Recherches toujours en cours et polémique sur les revêtements de la tour

17 Juin, 2017, 04:53 | Auteur: Lynn Cook

Des dizaines de manifestants en colère après l'incendie de la tour Grenfell à Londres qui a fait au moins 30 morts se sont engouffrés vendredi après-midi dans la mairie du quartier dont dépend l'immeuble de logements sociaux, ont constaté des journalistes de l'AFP. Cundy a aussi annoncé que le sinistre, qui s'est déclenché dans la nuit de mardi à mercredi, était désormais totalement éteint et que rien ne laissait penser qu'il avait été délibérément provoqué.

"Ce serait un miracle de retrouver des survivants", a déploré plus tôt la responsable des pompiers de Londres, Dany Cotton au site Sky News, soulignant que la violence du feu et la chaleur laissaient peu de chance aux personnes qui n'ont pas pu s'échapper du brasier.
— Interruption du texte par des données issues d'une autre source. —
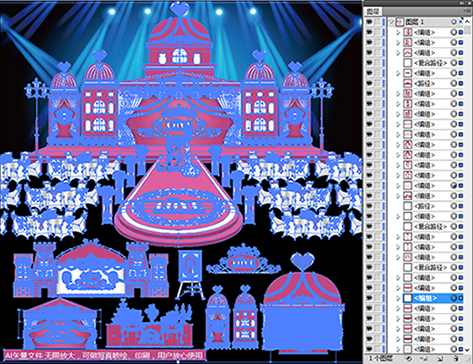
Task: Click the Create New Sublayer icon
Action: pyautogui.click(x=424, y=359)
Mis en cause aussi, le revêtement installé l'an dernier sur la façade, qui aurait favorisé la propagation de l'incendie.

Interrogé jeudi pour savoir si les pertes humaines pouvaient atteindre la centaine, le chef de la police londonienne Stuart Candy a répondu: "j'ose espérer que l'on n'arrivera pas à un nombre à trois chiffres".

"Il y a un risque que nous ne parvenions pas à identifier toutes les victimes", a prévenu Stuart Cundy. Selon le Times, le recours à ce type de dispositif est proscrit aux États-Unis pour les immeubles dépassant 12 mètres de haut.

Près de 600 personnes habitaient dans cet immeuble de 120 appartements. De son côté, la reine Elizabeth II s'est rendue sur place vendredi matin, saluant les secouristes et les résidents. Gavin Barwell, son nouveau directeur de cabinet et ancien ministre du logement, est accusé par la presse de s'être assis sur un rapport vieux de plusieurs années sur le risque d'incendie dans des immeubles tels que la tour Grenfell.

"A l'heure actuelle, la population veut des réponses et c'est tout à fait juste, c'est la raison pour laquelle j'ordonne aujourd'hui l'ouverture d'une enquête officielle exhaustive sur cette catastrophe", a-t-elle dit. "Cela va être un processus lent et minutieux", a-t-il ajouté.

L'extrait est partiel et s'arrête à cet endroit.